— start Text section —
Preventing Malware in Serverless Web Applications with SophosLabs Intelix

By James Wilson, Sr. Product Manager at SophosLabs
By Tom Ellis, Sr. Solutions Architect ISV at AWS

Building web applications in a serverless environment has brought many advantages, including scalability and a focus on maintaining code rather than servers.

As with every big shift, however, there are certain practices such as malware protection that need to be reinvented.

Gone are the days of managing your own servers, being able to install your chosen anti-malware product, and feeling safe in the knowledge that any malicious files will be caught as they are saved to the server.

Customers are building more and more web applications that take uploaded files from application users. In a serverless environment, it’s much harder to use traditional anti-malware products to keep you and your customers safe.

To solve for this, organizations need a solution that is easy to query from web application via API with no infrastructure required. This solution needs to give a clear verdict, telling you whether a file is clean or malicious, and provide additional metadata on the findings.

In this post, we will introduce SophosLabs Intelix, a suite of APIs which provide specific, actionable intelligence about files. Intelix has been built by combining tools and information from SophosLabs and Sophos AI. Sophos is an AWS Security Competency Partner.

We’ll also cover how to use the Intelix APIs for analysis and deploy a solution to scan objects upon upload to Amazon Simple Storage Service (Amazon S3). This uses an S3 event trigger and AWS Lambda function calling to Intelix APIs, and copies valid objects to a second S3 bucket and logs the analysis results into Amazon CloudWatch Logs.

By using Intelix within a Lambda function, you can maintain your serverless infrastructure and protect assets from malicious content.

SophosLabs Intelix is available on AWS Marketplace.

SophosLabs Intelix

SophosLabs is a tier-1 threat research lab with decades of experience analyzing the global threat landscape and staying ahead of emerging threats.

The Sophos AI team, meanwhile, is pushing the boundaries of applying machine learning (ML) and other techniques to cybersecurity.

The combination of these teams’ efforts led to a powerful solution which is provided through easy-to-use APIs. Intelix offers a layered approach to security and allows you to deeply inspect suspicious files, while letting obviously clean files pass through the scanning quickly.

Figure 1 – Intelix solution architecture.

The services that SophosLabs Intelix offers can be split into three layers:

Cloud lookups
Static analysis
Dynamic analysis

As you go down through the layers, the time taken to complete the analysis increases as the depth of the inspection increases. At the first two layers, the response from Intelix can be clean, malicious, or not known.
— end Text section —
Given request A =
According to the article on serverless malware protection, what three layers are the services of SophosLabs Intelix split into?
Given request B =
Summarize the article on serverless malware protection in two sentences.
Given request C =
Translate this sentence from the article on serverless malware protection into Spanish: "By using Intelix within a Lambda function, you can maintain your serverless infrastructure and protect assets from malicious content."
— start Collected material —
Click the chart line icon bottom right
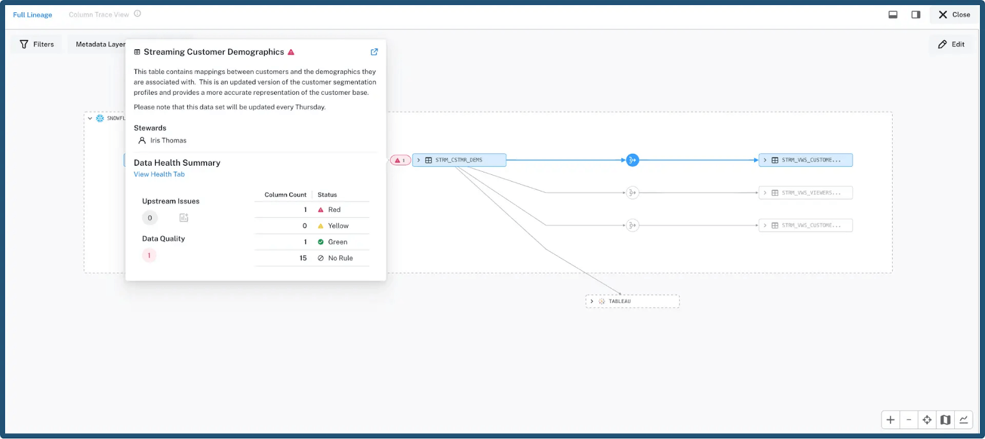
— end Collected material —
Task answer A =
Cloud lookups, static analysis, and dynamic analysis.

Task answer B =
Serverless web applications make traditional anti-malware products hard to use, so organizations need an API-based solution that needs no infrastructure and gives a clear clean-or-malicious verdict. SophosLabs Intelix, a suite of APIs built from SophosLabs and Sophos AI tools, can be called from a Lambda function to scan objects uploaded to Amazon S3, and it analyzes files in three layers (cloud lookups, static analysis, and dynamic analysis).

Task answer C =
Al usar Intelix dentro de una función Lambda, puede mantener su infraestructura sin servidor y proteger sus activos frente a contenido malicioso.